TCM
UoC crest

Python in TCM

Python is a remarkably useful programming language, and also a remarkably frustrating one.

One set of frustrations arises from the language itself. It is easy to write code in python. But it is also easy to write very slow, inefficient code accidentally, and it is easy to write code which almost no-one else will ever understand. And python's use of a Global Interpreter Lock makes writing threaded code unusually hard. Of course, other languages are imperfect too.

The other set comes from the reliance of most python scripts on non-standard modules. The core python language contains a number of standard modules in its "standard library": math, random, statistics, urllib, datetime, re, zlib, os, sys, shutil and glob to name a few. But most scripts rely on modules outside of this core collection.

This means that a python script will run only in an environment which can provide all of the extra modules that it needs, and which can provide sufficiently-recent versions of those modules. Given that many python modules evolve rapidly, both gaining new features and removing old features, this can cause difficulties. Often one needs access to an old version of a module for a particular script, whereas a different script requires a newer version. And whilst sensible people try to avoid dependencies in their scripts which might cause trouble, one can find oneself collaborating with people who are not sensible.

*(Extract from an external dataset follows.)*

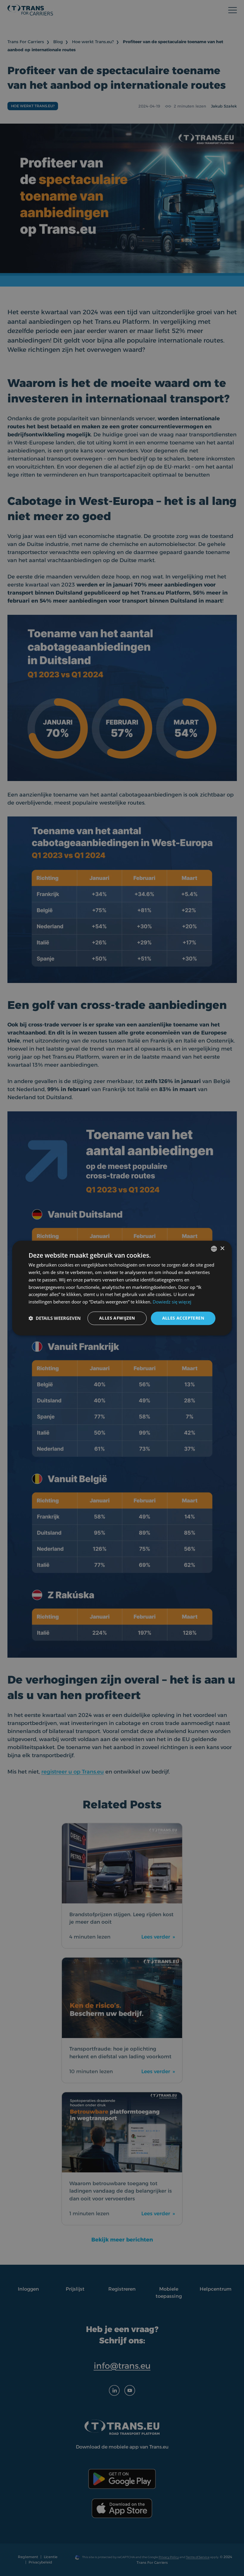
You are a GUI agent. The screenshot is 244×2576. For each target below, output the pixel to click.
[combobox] (214, 1249)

TCM provides whatever python is provided by the Linux distribution it is using. To this it adds a modest number of modules as provided by that distribution. Currently the list includes ase, matplotlib, networkx, numba, numpy, pandas, scipy, h5py and sklearn. In total we currently have over 160 python3 packages installed on our Ubuntu 20.04 machines, which is almost exactly 5% of the number which Ubuntu offers!

This is sufficient to run many, many python scripts, but what are the alternatives if it is not?

Ask for an additional package to be installed

If Ubuntu supplies a suitable package, and its dependencies do not conflict with anything else we have installed (which mostly means that it does not require MPI), then ask [email protected], and it might well be installed on all machines.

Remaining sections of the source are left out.